For Fate, we’re going to use the Creative Commons Attribution license as one of our open licensing options. This is one of six Creative Commons licenses, and it’s the most liberal one of them all. It provides the maximum freedom to people who want to write a game or supplement based on Fate Core. We think we’ll see more Fate material as a result. Everyone wins!

The Creative Commons Attribution license isn’t viral. If you create something new based on our Creative Commons release of Fate Core, you won’t have to share your creation for others to adapt. That means that third party Fate creators have the freedom to make their own decisions about how their creative work can be reused. We hope people will share!

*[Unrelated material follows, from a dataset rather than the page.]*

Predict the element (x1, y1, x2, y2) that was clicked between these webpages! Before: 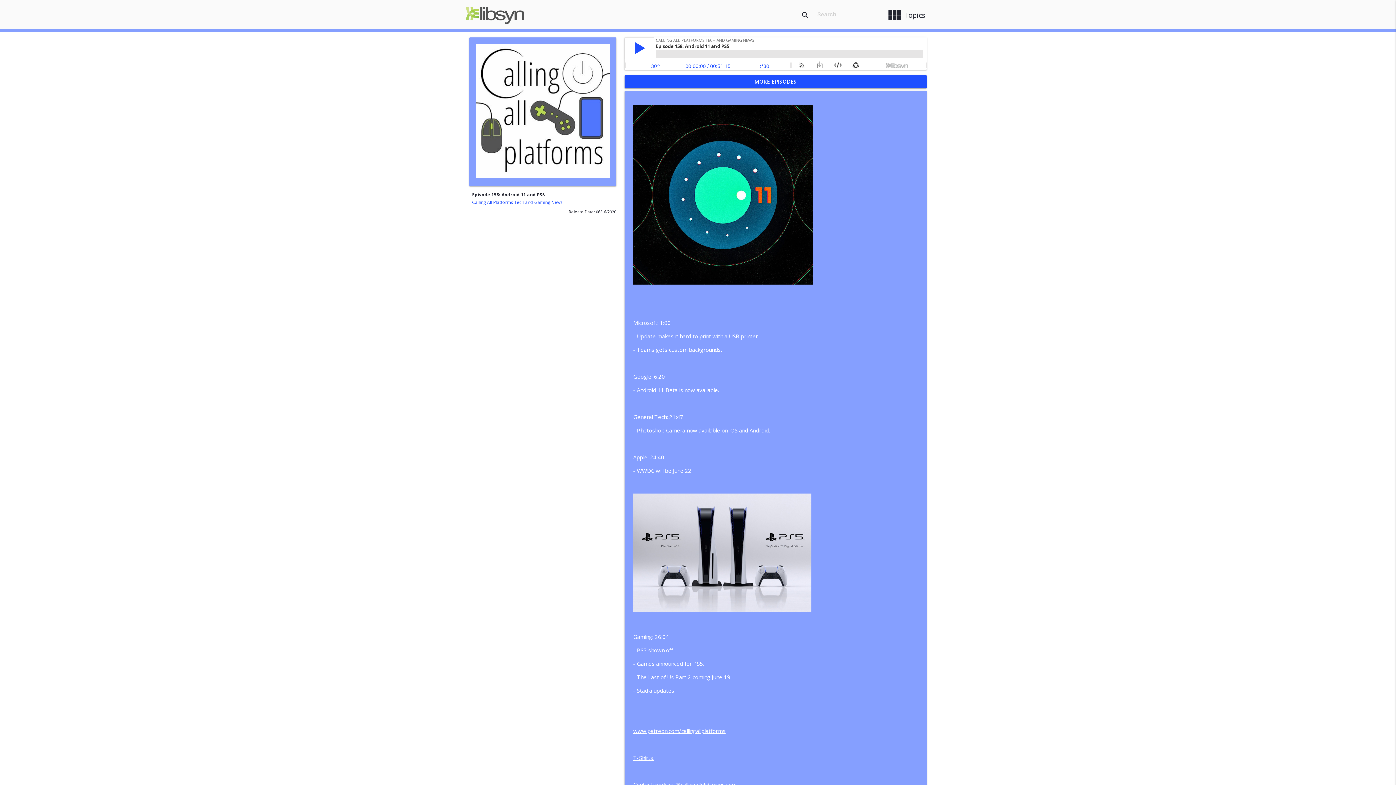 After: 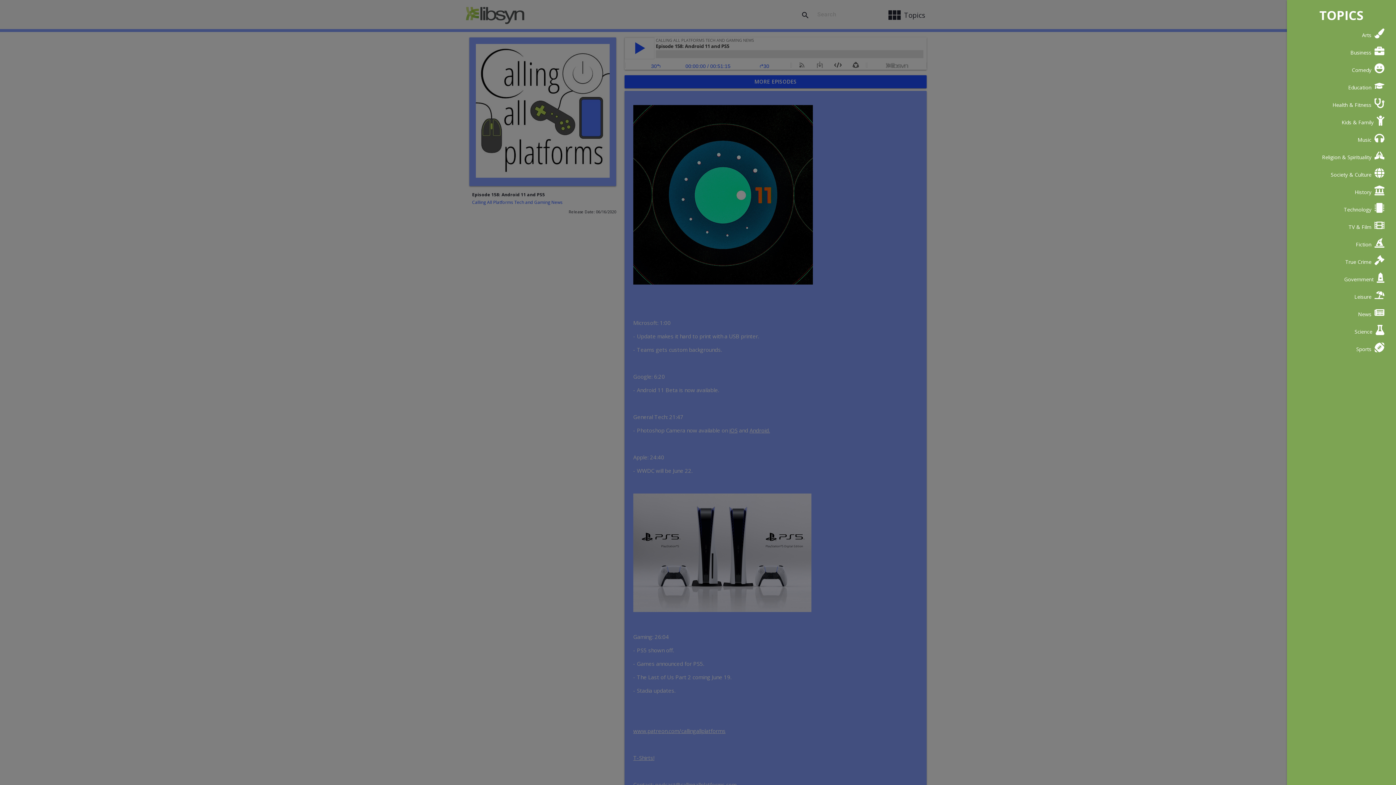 Action: bbox: (881, 3, 930, 26) label: view_module
Topics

But we understand that there are good reasons why someone might choose not to share, and we respect that.

Also, the Creative Commons Attribution license is compatible with some material that can’t be used with the OGL. For example, Cory Doctorow’s excellent novel Little Brother was released under a Creative Commons Attribution-Noncommercial-ShareAlike license. That means it can’t be mixed with an OGL game to produce something new. The Eclipse Phase RPG uses the same license, so it’s also incompatible with the OGL. There’s more and more creative work released under Creative Commons licenses every day, and we’d like Fate Core to play nicely with all of it.

Finally, Creative Commons licenses are designed to support most of the world’s legal systems. This makes them an important option for our friends outside the United States.

If you’re interested in learning more about the Creative Commons licenses, there’s a great guide here: http://creativecommons.org/licenses/

 Posted by at 11:28 am

  One Response to “Why should I care about Creative Commons licenses?”

  1. I thank you for not only using the CC-BY license (rather than CC-BY-SA) but the OGL as well. This offers the most flexibility. One of my big problems with many of the CC licenses is that I feel it’s more about promoting the license licensing than the actual work produced.

    And it’s a shame because really, if they would just make the CC-BY-SA compatible with the OGL we could credit and link and then CC-BY-SA content could be viewed the same as Open Content.